By running API infrastructure on behalf of these partner banks and helping them monetize it, OnePipe works with non-financial institutions to launch and cross-sell an array of financial services such as credit, accounts and payments within their offerings.

“We raised around last year to focus on one use case of the partnership, which was to pull together the APIs of a fixed set of banks and offer embedded banking or banking as a service play,” Adeoye asserted. “Meaning, we make it possible for non-financial institutions, or businesses in general, to offer banking services to their customers.”

So an FMCG startup, for instance, can plug into a bank’s API managed by OnePipe and begin to issue accounts to customers, allowing them to make payments off those accounts and access credit when they need it.

In the 10 months OnePipe switched up to this model, it has processed more than 6.3 million transactions worth over $46.3 million, the company said. These numbers are from over 1 million individual accounts and 138+ businesses, ranging from FMCG and retail to lending and agriculture.

OnePipe takes a percentage cut from transactions made on these accounts and shares with its partner banks. For loans offered via its APIs, OnePipe takes at least 1% of the loan interest from its lending partners and also shares it with the businesses and partner banks.

With what OnePipe has accomplished so far, Aniko Szigetvari, the founding partner at Atlantica Ventures, believes the company is not only deepening financial inclusion in Nigeria but the continent.

“In our view, embedded finance is the next enabler for both traditional and financial service businesses to increase customer loyalty and revenue by offering a wide range of third-party financial products and revenue streams for their customers,” he said.

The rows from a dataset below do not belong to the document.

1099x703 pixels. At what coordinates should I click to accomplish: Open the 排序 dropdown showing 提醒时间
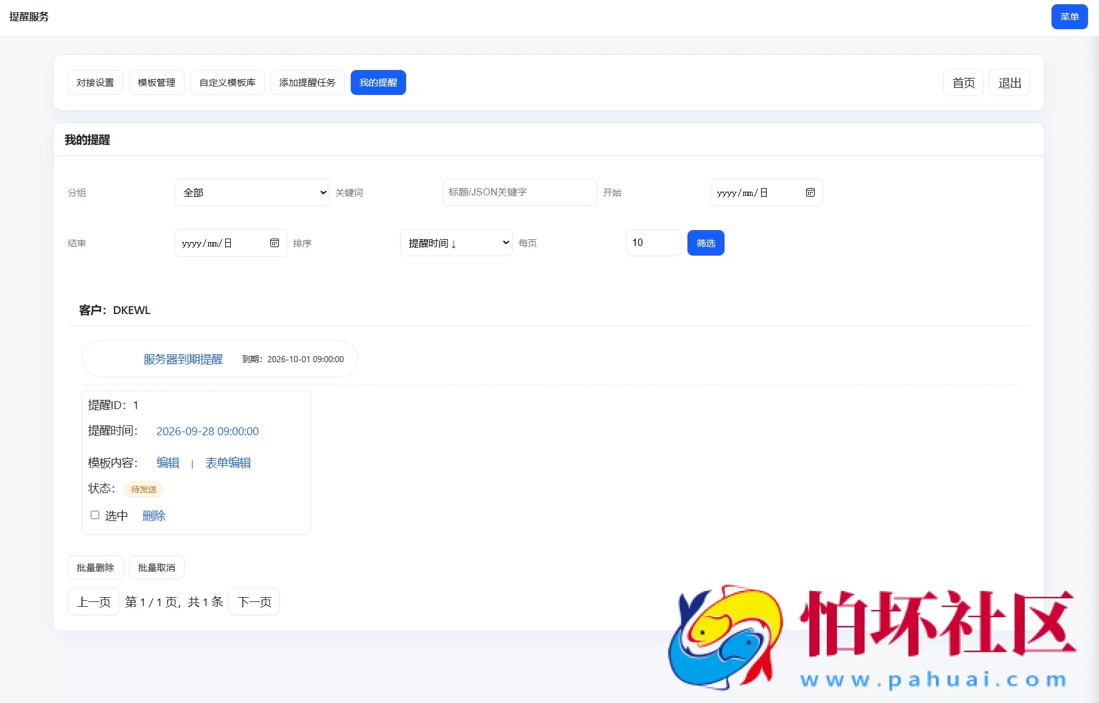[455, 243]
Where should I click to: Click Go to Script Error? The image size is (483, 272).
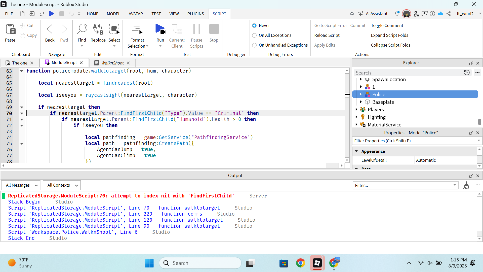(331, 25)
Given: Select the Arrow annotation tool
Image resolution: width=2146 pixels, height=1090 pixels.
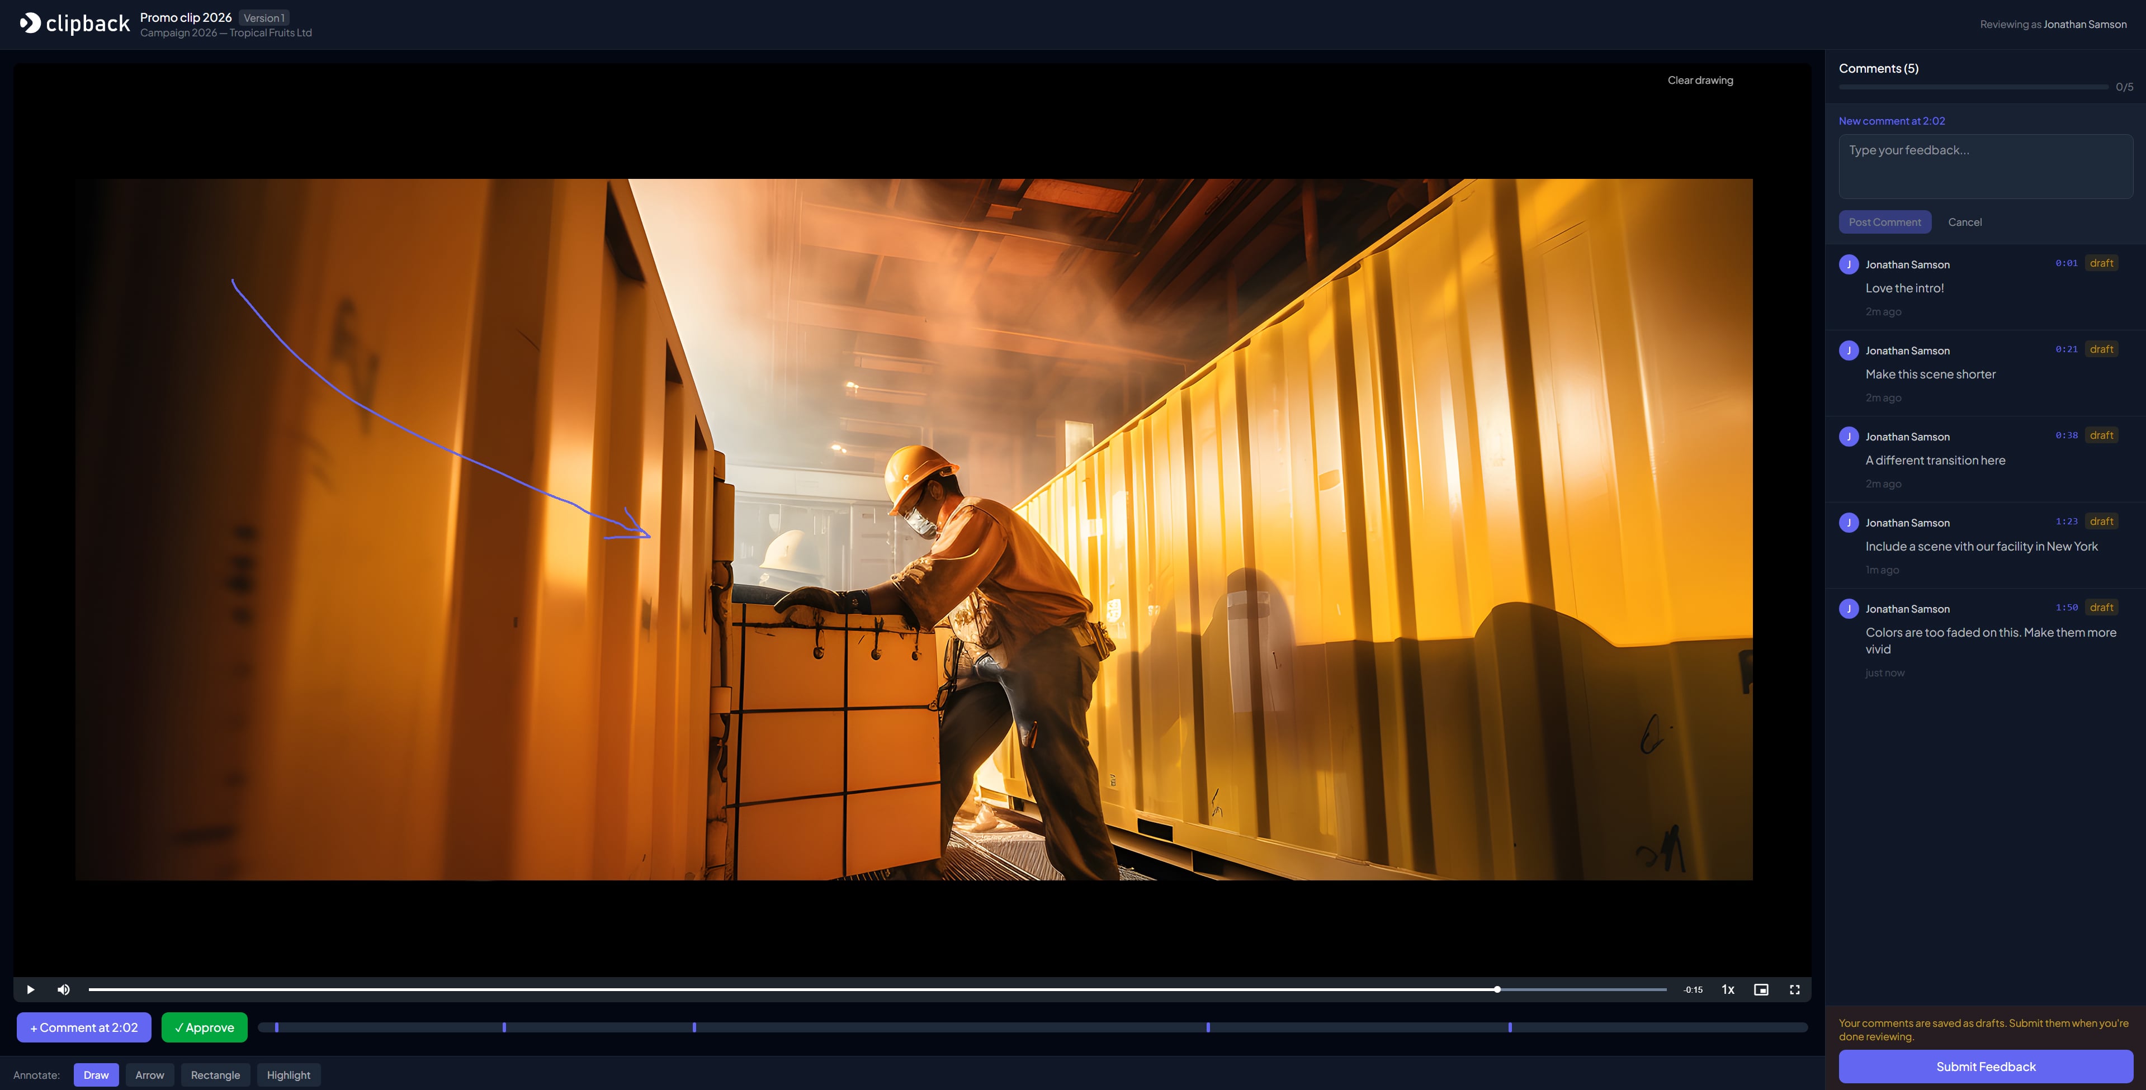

Though OnePipe is currently only present in Nigeria, it is making its first move beyond the country’s shores to align with Szigetvari’s statement.

OnePipe is going through a strategic partnership route as Adeoye mentioned that his company made a deal with African logistics and freight company Sendy to expand into other African countries. Per the company’s statement, the plan is to “pull a Stripe-Shopify-esque tag team.”

“We made sure that before we looked into other African countries, we were going in with a customer on the ground already,” said the CEO. “We did a deal with Sendy that made them participate in this round, and we will then deploy the capital for expansion. So as they go to Egypt, South Africa, we’ll be deploying with them and grow together.”